The fourth instruction was as follows:

“ If the jury believe, from the evidence, that after the shooting at the door of defendant’s house, (if the jury believe, from the evidence, there was any shooting at the door of defendant’s house,) Hetherington drove away, and when at or near the fence on the public road he stopped his horse, and was then and there doing no violence and threatening no violence against the person, property, house or family of defendant, and that while said Hetherington was sitting there in his buggy the defendant shot at him from a window in his, defendant’s, house, with intent then and there unlawfully, willfully, feloniously, and of his malice aforethought, either expressed or implied, to kill said Hetherington, then the jury should find defendant guilty.”

It is objected to this instruction, that it violates the rule which has been laid down by this court that portions of the testimony should not receive undue prominence in this manner in an instruction. Though seemingly somewhat open to this objection, we do not regard it as fatally so, under the circumstances here.

There was a reason for thus distinguishing, as the instruction did, between the two different occasions of shooting, from the fact that it was upon the first occasion alone, where all the alleged circumstances occurred which are claimed as justifying any shooting in self-defence. It is said there is no evidence iu the record that after the shooting at the door “ Hetherington drove away, and when at or near the fence on the public road he stopped bis horse.” As we understand it there was evidence to such effect. All the witnesses agree that at the time of the shooting at the door of the house, Hetherington was inside the yard of the house, and that after that he turned away, a witness on one side saying he stopped by the fence, and one on the other side that Hetherington was outside the fence at the time of the shooting from the window.
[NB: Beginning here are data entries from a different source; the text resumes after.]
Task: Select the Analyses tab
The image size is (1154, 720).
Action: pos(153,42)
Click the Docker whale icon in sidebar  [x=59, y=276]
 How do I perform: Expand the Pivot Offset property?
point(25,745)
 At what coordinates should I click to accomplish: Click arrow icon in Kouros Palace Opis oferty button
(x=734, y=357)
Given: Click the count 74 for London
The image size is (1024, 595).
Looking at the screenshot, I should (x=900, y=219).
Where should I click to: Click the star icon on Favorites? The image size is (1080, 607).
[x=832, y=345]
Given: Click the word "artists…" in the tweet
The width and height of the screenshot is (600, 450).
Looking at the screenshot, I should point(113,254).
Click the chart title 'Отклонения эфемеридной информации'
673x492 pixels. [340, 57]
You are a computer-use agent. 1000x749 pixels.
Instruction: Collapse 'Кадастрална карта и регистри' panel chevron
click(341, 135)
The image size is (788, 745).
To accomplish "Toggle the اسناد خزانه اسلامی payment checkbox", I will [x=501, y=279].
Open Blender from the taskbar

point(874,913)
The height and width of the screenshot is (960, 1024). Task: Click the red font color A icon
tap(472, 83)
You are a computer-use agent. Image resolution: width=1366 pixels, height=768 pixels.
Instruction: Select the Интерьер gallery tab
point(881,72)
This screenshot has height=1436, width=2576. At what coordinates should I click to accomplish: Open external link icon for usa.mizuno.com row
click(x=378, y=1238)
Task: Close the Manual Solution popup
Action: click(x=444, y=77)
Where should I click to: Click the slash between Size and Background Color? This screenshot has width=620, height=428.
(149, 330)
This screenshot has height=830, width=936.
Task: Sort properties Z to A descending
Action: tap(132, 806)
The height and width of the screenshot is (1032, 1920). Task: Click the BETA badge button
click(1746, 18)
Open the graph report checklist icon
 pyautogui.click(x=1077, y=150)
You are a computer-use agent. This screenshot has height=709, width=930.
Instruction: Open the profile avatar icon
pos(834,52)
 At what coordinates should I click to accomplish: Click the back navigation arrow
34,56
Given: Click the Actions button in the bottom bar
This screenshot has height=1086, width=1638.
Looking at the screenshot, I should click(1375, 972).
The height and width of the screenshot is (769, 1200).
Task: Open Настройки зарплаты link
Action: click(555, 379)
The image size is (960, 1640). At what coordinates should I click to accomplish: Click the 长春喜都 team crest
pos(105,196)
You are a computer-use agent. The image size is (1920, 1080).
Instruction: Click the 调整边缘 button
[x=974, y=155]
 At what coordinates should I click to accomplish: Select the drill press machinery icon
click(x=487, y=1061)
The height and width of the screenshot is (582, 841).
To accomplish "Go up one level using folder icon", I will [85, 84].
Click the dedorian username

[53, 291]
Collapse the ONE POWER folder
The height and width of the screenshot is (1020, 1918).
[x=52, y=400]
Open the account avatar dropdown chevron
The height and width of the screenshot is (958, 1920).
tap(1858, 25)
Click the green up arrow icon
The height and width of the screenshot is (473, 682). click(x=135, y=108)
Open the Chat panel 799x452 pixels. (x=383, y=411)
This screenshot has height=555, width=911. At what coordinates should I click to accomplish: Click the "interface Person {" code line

It is further said that the instruction directs a conviction upon a mere preponderance of evidence, ignoring the question of a reasonable doubt. All the foundation for this is, the omission of the words “beyond a reasonable doubt” after the words “If the jury believe from the evidence.” By the tenth of defendant’s instructions the jury were told that in a criminal case the law requires that the jury shall be convinced, by the evidence, of the defendant’s guilt, beyond a reasonable doubt, before they can convict him, and if not thus convinced it was their duty to find him not guilty. In Peri v. The People, 65 Ill. 19, it was held that such an omission of these words in one of the people’s instructions would not be error where such an instruction as that above was given in behalf of the defendant.

The fifth instruction for the people bears upon the question of presumption as to intent, and correctly states the law in that regard, that every man is presumed to intend the natural and probable consequences of his act, unless a different intent be proven.

• The refusing of the eleventh and twelfth instructions asked by the defendant is assigned for error.